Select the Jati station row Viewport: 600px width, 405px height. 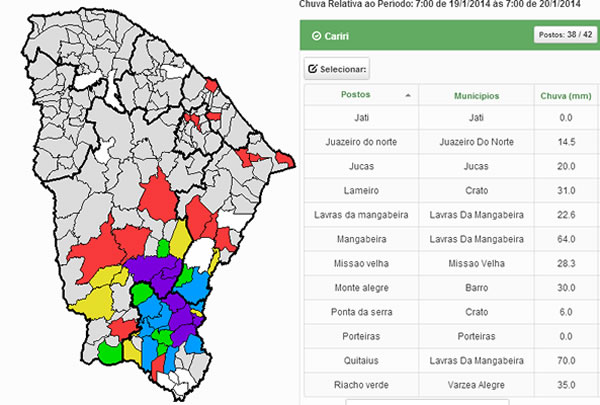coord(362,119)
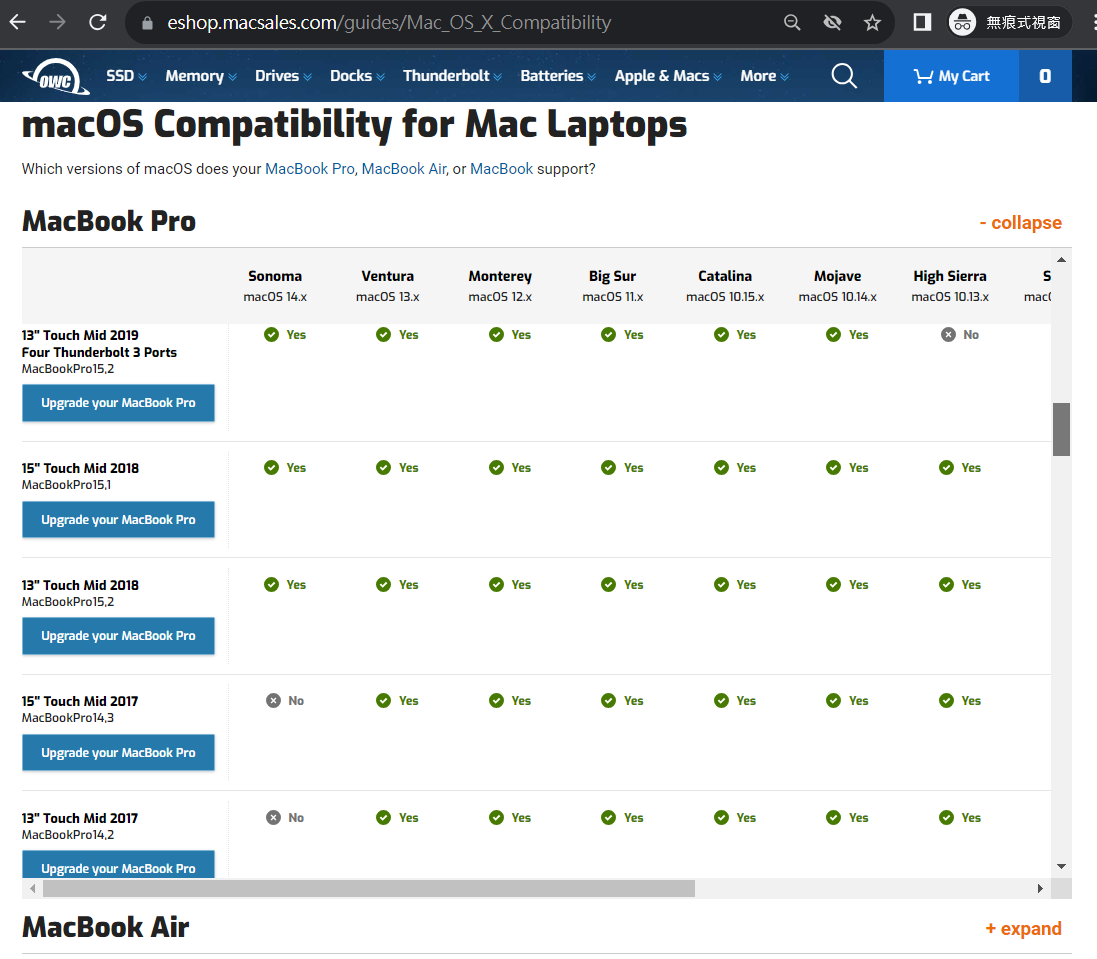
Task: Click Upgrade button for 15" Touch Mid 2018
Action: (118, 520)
* * *
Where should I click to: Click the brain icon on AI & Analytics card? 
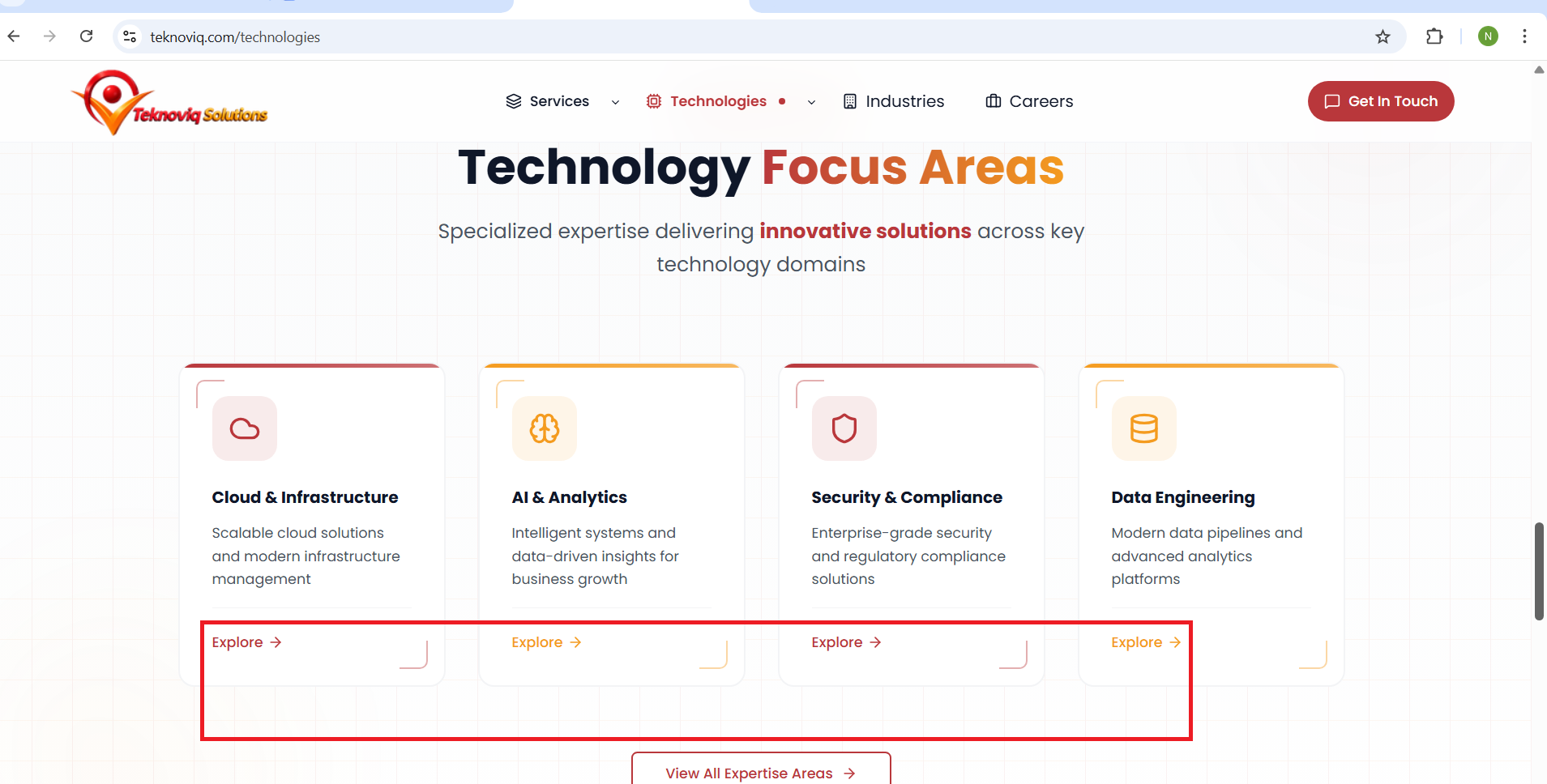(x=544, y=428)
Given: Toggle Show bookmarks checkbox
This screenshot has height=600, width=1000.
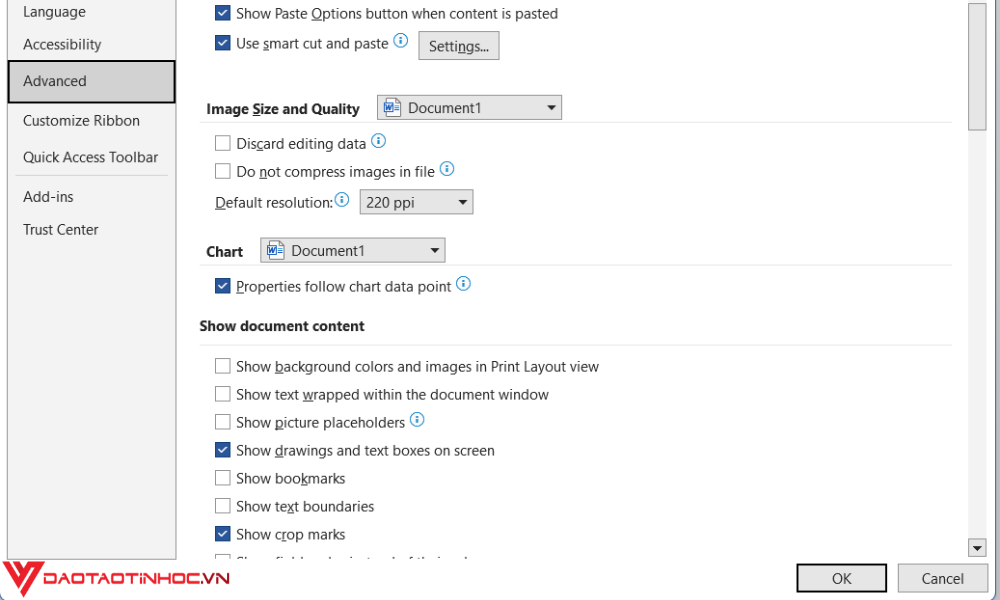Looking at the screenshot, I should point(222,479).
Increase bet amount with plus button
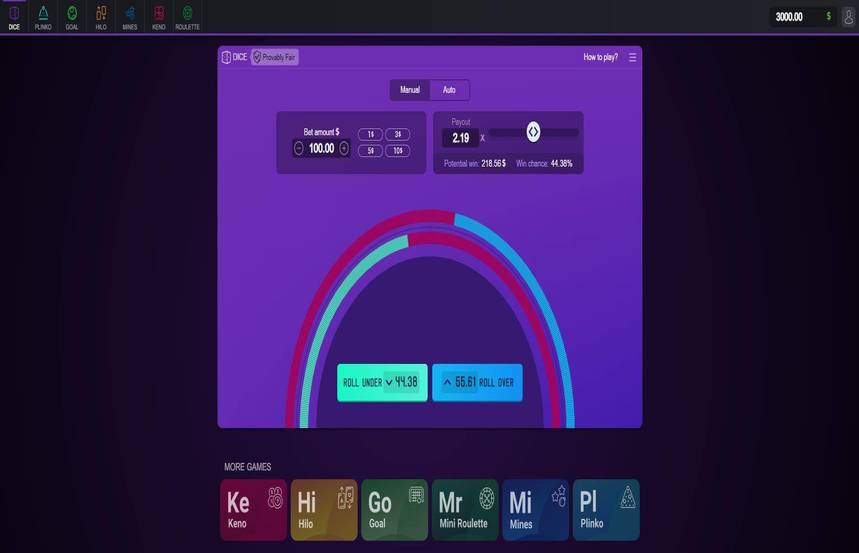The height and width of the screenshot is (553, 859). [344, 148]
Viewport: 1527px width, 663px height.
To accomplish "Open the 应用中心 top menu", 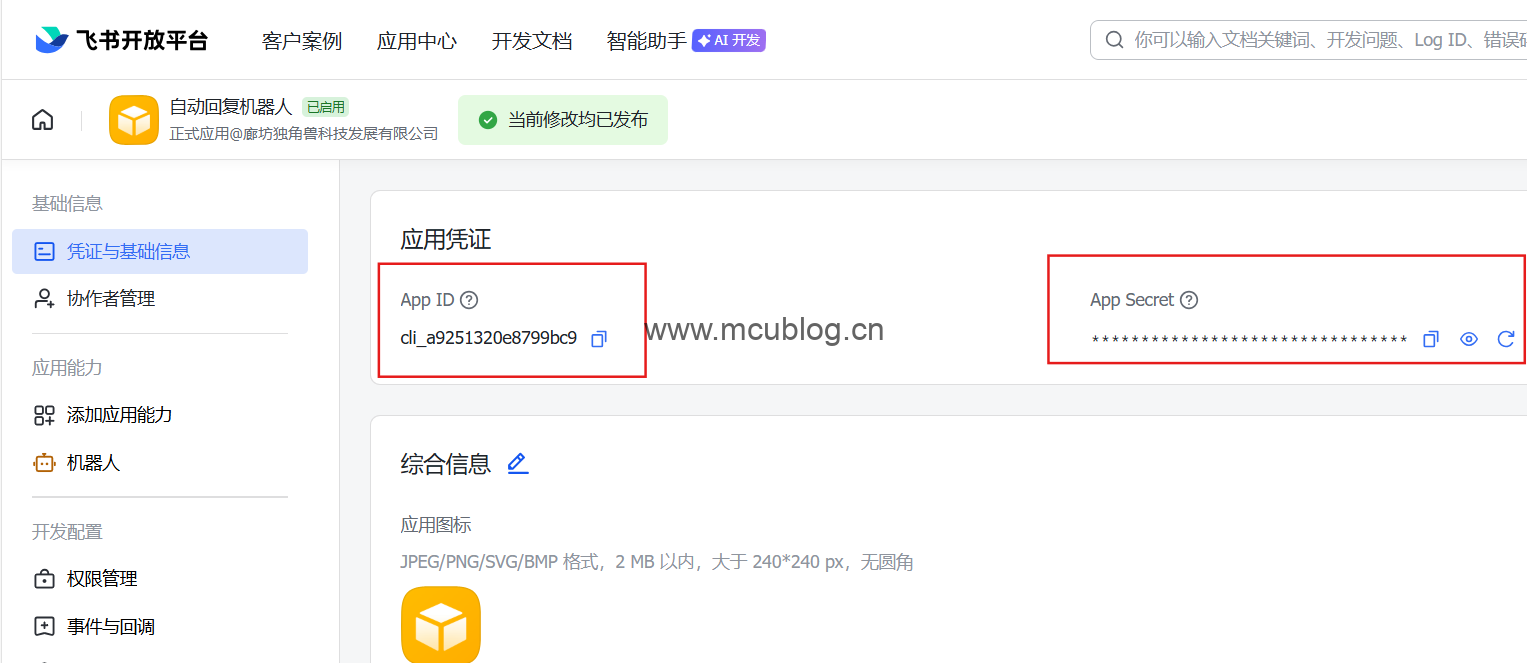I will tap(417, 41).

> _EXERCISE DIRECTIONS_: In the entries above, find every line that contains the string "button" and copy those lines. Case counts.

> _SOLUTION TO THIS EXERCISE_:
Task: Click Upgrade button for 15" Touch Mid 2018
Increase bet amount with plus button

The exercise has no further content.